**Task item**: Set the data down once more, exactly as it is written.

(Beginning of Information shown)

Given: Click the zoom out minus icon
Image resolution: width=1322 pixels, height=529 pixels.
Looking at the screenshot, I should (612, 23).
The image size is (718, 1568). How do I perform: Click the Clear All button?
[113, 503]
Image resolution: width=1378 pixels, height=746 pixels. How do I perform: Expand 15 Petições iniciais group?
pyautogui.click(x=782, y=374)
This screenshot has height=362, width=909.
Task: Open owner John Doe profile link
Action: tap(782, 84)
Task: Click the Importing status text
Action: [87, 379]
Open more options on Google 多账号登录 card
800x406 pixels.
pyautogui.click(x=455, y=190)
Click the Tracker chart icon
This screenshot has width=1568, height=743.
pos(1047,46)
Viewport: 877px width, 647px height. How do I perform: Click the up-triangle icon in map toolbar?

(End of Information shown)

**Exercise solution**:
Given: Click the zoom out minus icon
Image resolution: width=1322 pixels, height=529 pixels.
Looking at the screenshot, I should (612, 23).
The image size is (718, 1568). How do I perform: Click the Clear All button?
[113, 503]
Image resolution: width=1378 pixels, height=746 pixels. How do I perform: Expand 15 Petições iniciais group?
pyautogui.click(x=782, y=374)
This screenshot has height=362, width=909.
Task: Open owner John Doe profile link
Action: tap(782, 84)
Task: Click the Importing status text
Action: [87, 379]
Open more options on Google 多账号登录 card
800x406 pixels.
pyautogui.click(x=455, y=190)
Click the Tracker chart icon
This screenshot has width=1568, height=743.
pos(1047,46)
Viewport: 877px width, 647px height. How do I perform: Click the up-triangle icon in map toolbar?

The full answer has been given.